Principles met

  • We will promote community-based approaches to economic development that focus on supporting the creation of jobs, social enterprises and other businesses and providing an environment for co-operative and mutual enterprises to thrive.
  • We will embrace innovation in how we work with local communities to drive positive change.
  • We will capture and ‘expand’ the experience and learning from individual projects and approaches in order to encourage broader application of co-operative principles within individual member Councils and across the Network.
  • We will support the development of a framework and criteria for social value, giving substance to the concept and supporting Councils with the tools to ensure better local social and economic outcomes.
  • As a membership organisation, we will make this statement of our principles operational by: • Co-operation among members: Our members work together to help each other implement our values, sharing experiences and learning. • Openness of membership: Full, Associate and Affiliate Membership is open to any qualifying Council, organisation or individual who shares our values and is committed to putting them into action. • Co-production of the Network’s work: Members help shape the Network’s work programme and the content of events and written products. • Action-focused: The network is a vehicle for helping councils translate co-operative values and principles into policy and practice. •Membership-based: The network is majority funded by modest membership subscriptions from its member Councils, Associates and Affiliates. •Non-party-political: Members share the belief that working co-operatively within and across communities holds the key to tackling today’s challenges.
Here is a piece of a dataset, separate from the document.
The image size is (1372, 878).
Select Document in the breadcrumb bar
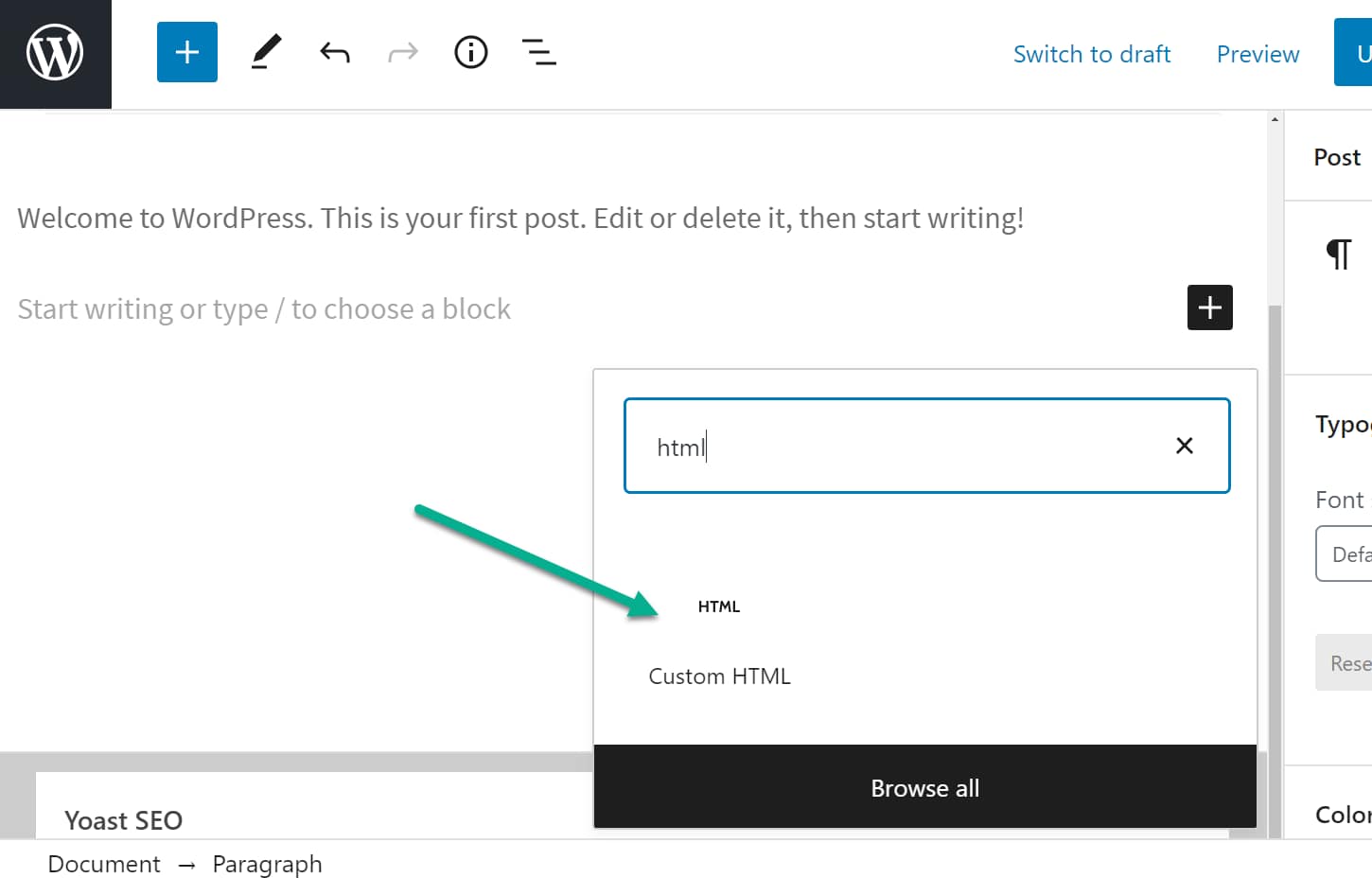point(103,864)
Building on a deep-rooted history of progressive socio-economic action, Manchester City Council began investigating sustainable procurement in the mid-2000s – many years before the introduction of the Social Value Act. By 2016, we were one of the first local authorities to apply a 20% weighting to social value in our tenders, and in 2021, we introduced an additional 10% environmental weighting. With over 60% of our spending going to local organisations, Manchester is rightly recognised as an innovative leader in social value. Still, today, we are again asking ourselves – how can we do more?

Our Manchester: putting residents first

‘Our Manchester – Forward to 2025’ is the current 10-year strategy for our city. It provides an overarching framework for everything we do and is underpinned by what our diverse residents have told us. It guides all our work towards making Manchester fairer, sustainable, and more inclusive. Different interconnecting priorities flow from this strategy, one of which is maximising the impact of social value across the whole Council, in our supply chains, and with our wider partners.

Social value as a strategic mechanism

Manchester City Council does business with companies who give something back to the city and we are proud of our sustainable procurement practices. Our Integrated Procurement and Commissioning Team also play an important role in training staff and developing systems for social value.

However, we recognise that the social value conversation needs to happen beyond tendering. As such, we have a Social Value Governance Board where senior cross-departmental colleagues (including Executive Members and the City Treasurer) coordinate social value work across the Council. This allows us to see social value as a broader mechanism which can respond to strategic priorities and locality needs. For example, our recent Anti-Poverty Strategy and Economic Strategy both explicitly consider the role of social value in ‘transitioning to a zero carbon and resilient economy’, and ‘including more people in economic opportunities’.